Überwältigende Zumutungen
Kurz vor Schluss taucht die mittelalterliche Tonfolge des „Dies irae“auf. Mahnt an den „Tag des Zorns“, an das Jüngste Gericht. Steigt empor aus einer Sturzflut von Noten, einem Niagarafall aus Akkorden, und gerät sofort in den Strudel eines Motivs, das der schottische Komponist Ronald Stevenson 90 Minuten lang wie besessen umkreist.
Mehr als 300 Variationen umfasst die „Passacaglia on DSCH“. Es ist Stevensons monumentale Hommage an einen, der diese tönende Signatur oft einsetzte: Dmitri Schostakowitsch. Igor Levit hat das in den 1960er-Jahren komponierte Ungetüm dem Vergessen entrissen, als er es 2021 einspielte. In der Tonhalle beendete er mit diesem Opus magnum jetzt seine Residenz.
Von einem Schlusspunkt kann dabei keine Rede sein. Levit verabschiedet sich mit einer Tour de Force, für die nicht nur die Finger Durchhaltekraft benötigen. Das DSCH-Motiv wird so obsessiv abgewandelt, bis dem Geist schwindelt. Das intellektuelle Vergnügen, das diese Passacaglia bereitet, hat zwanghafte Züge.

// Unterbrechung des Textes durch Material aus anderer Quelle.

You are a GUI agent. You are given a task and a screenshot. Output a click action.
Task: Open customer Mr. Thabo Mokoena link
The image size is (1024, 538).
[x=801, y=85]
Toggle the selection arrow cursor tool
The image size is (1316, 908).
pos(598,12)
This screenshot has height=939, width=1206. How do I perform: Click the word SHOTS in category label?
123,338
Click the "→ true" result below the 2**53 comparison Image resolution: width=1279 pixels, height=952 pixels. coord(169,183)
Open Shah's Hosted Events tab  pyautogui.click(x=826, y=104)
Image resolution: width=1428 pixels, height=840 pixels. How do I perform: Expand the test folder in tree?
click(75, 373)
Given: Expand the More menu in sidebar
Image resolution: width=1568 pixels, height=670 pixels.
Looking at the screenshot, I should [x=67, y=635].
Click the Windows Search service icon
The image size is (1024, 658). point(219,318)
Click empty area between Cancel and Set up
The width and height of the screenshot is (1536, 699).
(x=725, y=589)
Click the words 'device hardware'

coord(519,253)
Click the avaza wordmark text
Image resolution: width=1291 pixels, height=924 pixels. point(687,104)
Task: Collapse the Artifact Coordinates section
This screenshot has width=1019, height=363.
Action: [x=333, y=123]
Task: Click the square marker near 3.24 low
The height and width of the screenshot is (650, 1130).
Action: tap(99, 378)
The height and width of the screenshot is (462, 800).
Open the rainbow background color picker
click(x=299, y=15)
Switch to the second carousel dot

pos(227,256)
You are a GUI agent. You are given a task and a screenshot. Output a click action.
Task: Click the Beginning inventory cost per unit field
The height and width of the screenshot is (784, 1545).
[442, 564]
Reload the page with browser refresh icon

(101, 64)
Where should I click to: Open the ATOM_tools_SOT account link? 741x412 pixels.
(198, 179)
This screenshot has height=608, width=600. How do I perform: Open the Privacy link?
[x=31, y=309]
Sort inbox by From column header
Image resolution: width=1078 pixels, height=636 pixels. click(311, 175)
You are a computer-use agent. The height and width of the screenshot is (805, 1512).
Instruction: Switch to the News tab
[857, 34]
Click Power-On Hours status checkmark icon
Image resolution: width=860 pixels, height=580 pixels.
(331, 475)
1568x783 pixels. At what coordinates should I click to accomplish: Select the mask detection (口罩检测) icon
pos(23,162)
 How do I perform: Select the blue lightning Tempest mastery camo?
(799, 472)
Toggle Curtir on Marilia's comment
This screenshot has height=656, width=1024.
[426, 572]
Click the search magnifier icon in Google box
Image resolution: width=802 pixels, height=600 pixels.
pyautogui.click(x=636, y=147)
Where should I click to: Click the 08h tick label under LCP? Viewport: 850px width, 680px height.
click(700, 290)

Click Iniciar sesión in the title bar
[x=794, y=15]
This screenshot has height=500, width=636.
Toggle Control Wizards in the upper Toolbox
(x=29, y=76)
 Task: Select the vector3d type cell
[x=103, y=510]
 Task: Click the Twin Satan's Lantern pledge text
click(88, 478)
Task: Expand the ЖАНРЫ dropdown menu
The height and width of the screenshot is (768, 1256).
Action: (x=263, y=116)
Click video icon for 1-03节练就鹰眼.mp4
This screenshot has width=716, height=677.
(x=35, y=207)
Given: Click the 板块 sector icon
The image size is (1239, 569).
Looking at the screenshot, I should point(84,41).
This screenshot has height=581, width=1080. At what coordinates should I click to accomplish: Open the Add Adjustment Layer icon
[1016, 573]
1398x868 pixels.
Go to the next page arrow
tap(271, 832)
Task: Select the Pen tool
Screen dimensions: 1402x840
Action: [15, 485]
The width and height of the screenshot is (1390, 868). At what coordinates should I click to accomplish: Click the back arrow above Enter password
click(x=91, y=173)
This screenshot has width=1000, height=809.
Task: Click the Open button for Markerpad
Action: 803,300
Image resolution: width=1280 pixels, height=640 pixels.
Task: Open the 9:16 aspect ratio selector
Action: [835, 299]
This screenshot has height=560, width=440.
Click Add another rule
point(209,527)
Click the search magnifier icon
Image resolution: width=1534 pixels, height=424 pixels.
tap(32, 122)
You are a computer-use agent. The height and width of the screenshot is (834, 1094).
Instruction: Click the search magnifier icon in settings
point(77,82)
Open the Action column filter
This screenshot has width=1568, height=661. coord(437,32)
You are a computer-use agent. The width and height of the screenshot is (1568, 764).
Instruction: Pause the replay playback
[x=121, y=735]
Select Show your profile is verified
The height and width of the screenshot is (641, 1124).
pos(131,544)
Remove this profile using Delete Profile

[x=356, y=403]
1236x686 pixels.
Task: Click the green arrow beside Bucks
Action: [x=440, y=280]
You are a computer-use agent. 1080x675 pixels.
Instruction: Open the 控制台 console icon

Schostakowitsch-Kenner finden vieles wieder: depressive Düsternis, Neigung zur Groteske, brutale Machtdemonstrationen, Jazz-Anspielungen. Levit hat das Stück in beängstigendem Maße verinnerlicht und durchdrungen. Noch im ärgsten Notengewitter klingt sein Spiel strukturiert. Sein Ton verliert nie das Leuchten. Er erscheint aber auch als Hexenmeister, der dem Konzertflügel zuweilen ins Innenleben greift, um gespenstische Wisch-Effekte auf den Saiten zu erzeugen.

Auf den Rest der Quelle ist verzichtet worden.